At the 21,000-square-foot Petaluma facility, many of the manual postproduction practices have been replaced with more efficient systems. “We are able to achieve much more uniformity,” says Hemmerling, who credits the automatic pre-press tables for creating more consistent and firmer wheels. Another welcome upgrade is the new aging room, which has 21-foot- tall ceilings and a carefully controlled air-filtration system. A newly purchased wheel-turning robot, affectionately dubbed Tina Turner, now has the responsibility of turning 110 wheels per hour on the 19-foot-tall racks where Toma and gouda are aged. Consistent turning ensures the cheese is exposed to adequate air flow and keeps mold out of the environment. Machines for washing, brushing, and packaging also add to the labor-saving upgrades.
Quinta, the fifth cheese in the Point Reyes’ lineup.
A TASTE OF PLACE
While the Point Reyes team appreciates the state-of-the-art second creamery, it’s their newest cheese they are collectively most excited about. Quinta—their first soft-ripened bloomy-rind cheese—was set to be released in 2020, but the pandemic and supply chain issues delayed its launch until 2022. The name, which means ‘farm’ in Portuguese, pays hom- age to the sisters’ maternal grandparents and mother Dean, who passed away in 2012. In addition, Quinta means fifth in Spanish, and it’s the ‘fifth’ core cheese in the dairy’s line. Finally, the soft-ripened cheese commemorates Point Reyes Farmstead Cheese Company’s twentieth anniversary of making cheese.
Each batch of Quinta turns out 450 4-inch wheels. Once the cheeses are on racks, they are flipped, covered with candida yeast, and then wrapped in softened spruce bark that’s been soaked in a tea made from locally sourced Bay Laurel leaves. The cheeses are closely monitored for 30 days, growing just the right amount of exterior mold in the temperature-controlled room. Before they are packaged and released, each wheel is embellished with a Bay Laurel leaf on top—a symbol of its Northern California origin. Opinions vary on when is the best time to enjoy Quinta; typically, 30 to 45 days results in tangy, buttermilk notes. After that, earthier and mushroomy flavors emerge. Hemmerling suggests the flavor and texture is ideal at 50 days, but the shelf life is up to 100 days.
════════════════
Work task A:
Summarize the passage on Point Reyes cheesemaking in two sentences.
Work task B:
Reproduce word for word the stretch of the passage on Point Reyes cheesemaking from "Quinta, the fifth" through "of making cheese.".

Data excerpts:
════════════════
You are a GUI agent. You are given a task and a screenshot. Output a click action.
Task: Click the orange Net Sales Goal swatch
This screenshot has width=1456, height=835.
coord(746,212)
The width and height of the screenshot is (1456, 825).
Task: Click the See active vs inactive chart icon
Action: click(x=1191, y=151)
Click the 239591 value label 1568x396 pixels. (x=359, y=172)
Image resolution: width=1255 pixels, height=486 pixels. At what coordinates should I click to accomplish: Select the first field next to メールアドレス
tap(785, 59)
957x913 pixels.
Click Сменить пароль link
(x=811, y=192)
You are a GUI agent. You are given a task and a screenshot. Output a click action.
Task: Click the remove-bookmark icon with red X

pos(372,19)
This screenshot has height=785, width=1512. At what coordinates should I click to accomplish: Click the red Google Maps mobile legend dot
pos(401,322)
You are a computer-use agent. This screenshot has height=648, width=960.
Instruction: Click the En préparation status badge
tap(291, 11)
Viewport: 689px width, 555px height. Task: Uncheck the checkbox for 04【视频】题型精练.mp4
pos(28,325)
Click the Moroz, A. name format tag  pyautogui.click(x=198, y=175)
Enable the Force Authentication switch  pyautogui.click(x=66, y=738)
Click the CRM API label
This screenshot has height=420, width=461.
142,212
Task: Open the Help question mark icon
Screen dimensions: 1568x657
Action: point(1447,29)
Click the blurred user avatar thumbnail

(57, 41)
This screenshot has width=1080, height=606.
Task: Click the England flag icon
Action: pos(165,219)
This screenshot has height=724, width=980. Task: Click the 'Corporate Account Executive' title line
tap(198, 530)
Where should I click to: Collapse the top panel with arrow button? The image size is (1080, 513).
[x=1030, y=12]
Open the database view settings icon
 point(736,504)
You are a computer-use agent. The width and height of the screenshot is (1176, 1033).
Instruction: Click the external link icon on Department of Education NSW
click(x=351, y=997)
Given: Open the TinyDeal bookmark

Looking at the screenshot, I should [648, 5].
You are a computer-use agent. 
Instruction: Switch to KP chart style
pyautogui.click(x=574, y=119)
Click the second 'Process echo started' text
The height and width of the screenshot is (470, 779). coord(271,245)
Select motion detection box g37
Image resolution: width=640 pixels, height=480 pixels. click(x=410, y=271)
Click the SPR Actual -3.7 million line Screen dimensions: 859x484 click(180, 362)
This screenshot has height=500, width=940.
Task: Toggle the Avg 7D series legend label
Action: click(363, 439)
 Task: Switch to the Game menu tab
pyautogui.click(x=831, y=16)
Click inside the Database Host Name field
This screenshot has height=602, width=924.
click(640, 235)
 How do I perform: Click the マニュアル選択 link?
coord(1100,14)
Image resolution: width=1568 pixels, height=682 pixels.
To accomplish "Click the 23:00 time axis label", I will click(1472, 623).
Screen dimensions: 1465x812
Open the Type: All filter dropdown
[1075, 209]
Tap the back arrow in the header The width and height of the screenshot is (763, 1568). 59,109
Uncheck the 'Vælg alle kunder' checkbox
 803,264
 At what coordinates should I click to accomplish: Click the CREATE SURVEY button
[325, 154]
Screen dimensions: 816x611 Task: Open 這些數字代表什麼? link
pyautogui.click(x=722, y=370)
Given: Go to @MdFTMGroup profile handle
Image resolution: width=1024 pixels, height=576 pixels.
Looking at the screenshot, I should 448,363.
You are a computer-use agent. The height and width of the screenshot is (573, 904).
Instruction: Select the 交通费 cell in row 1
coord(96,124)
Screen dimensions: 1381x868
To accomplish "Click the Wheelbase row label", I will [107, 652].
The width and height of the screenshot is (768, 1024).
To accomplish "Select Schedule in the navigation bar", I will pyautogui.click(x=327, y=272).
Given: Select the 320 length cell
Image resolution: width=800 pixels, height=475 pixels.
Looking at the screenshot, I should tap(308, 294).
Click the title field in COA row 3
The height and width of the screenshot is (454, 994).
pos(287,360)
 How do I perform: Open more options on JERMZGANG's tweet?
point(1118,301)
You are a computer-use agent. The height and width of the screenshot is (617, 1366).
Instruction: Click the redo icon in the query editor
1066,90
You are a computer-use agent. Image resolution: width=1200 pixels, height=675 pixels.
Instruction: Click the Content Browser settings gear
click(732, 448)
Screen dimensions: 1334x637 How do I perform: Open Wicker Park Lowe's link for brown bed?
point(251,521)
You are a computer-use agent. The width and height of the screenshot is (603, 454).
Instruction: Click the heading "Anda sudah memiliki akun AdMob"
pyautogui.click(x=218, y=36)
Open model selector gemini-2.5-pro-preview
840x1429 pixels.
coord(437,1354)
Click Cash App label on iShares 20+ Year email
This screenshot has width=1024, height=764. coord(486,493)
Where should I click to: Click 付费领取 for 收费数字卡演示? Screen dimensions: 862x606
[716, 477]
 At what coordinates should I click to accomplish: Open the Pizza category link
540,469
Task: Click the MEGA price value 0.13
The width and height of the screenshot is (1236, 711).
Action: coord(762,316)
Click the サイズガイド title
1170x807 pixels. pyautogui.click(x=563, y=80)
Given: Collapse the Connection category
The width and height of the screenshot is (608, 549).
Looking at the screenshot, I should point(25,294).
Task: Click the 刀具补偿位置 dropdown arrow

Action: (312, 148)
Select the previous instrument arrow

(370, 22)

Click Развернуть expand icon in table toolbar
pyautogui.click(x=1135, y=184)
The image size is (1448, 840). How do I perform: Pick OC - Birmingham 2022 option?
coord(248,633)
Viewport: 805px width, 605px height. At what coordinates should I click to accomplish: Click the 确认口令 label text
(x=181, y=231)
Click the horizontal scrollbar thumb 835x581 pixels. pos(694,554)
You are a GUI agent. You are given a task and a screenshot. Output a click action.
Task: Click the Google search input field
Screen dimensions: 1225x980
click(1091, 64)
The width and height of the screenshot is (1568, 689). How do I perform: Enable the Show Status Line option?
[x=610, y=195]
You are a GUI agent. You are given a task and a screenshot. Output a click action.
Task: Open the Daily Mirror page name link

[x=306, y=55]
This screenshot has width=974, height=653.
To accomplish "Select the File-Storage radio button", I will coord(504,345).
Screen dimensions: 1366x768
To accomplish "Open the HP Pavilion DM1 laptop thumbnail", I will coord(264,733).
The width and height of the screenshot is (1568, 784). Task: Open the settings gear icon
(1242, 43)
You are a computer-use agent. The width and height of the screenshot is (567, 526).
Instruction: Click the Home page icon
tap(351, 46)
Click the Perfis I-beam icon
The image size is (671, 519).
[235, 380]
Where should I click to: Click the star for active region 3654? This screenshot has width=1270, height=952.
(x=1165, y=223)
════════════════
Exercise solution A:
At the 21,000-square-foot Petaluma facility, many manual postproduction practices have been replaced with more efficient systems, including automatic pre-press tables, a wheel-turning robot, and machines for washing, brushing, and packaging. The team is most excited about Quinta, its first soft-ripened bloomy-rind cheese, whose launch was delayed until 2022 and whose wheels are wrapped in spruce bark soaked in Bay Laurel tea, monitored for 30 days, and topped with a Bay Laurel leaf.

Exercise solution B:
Quinta, the fifth cheese in the Point Reyes’ lineup.
A TASTE OF PLACE
While the Point Reyes team appreciates the state-of-the-art second creamery, it’s their newest cheese they are collectively most excited about. Quinta—their first soft-ripened bloomy-rind cheese—was set to be released in 2020, but the pandemic and supply chain issues delayed its launch until 2022. The name, which means ‘farm’ in Portuguese, pays hom- age to the sisters’ maternal grandparents and mother Dean, who passed away in 2012. In addition, Quinta means fifth in Spanish, and it’s the ‘fifth’ core cheese in the dairy’s line. Finally, the soft-ripened cheese commemorates Point Reyes Farmstead Cheese Company’s twentieth anniversary of making cheese.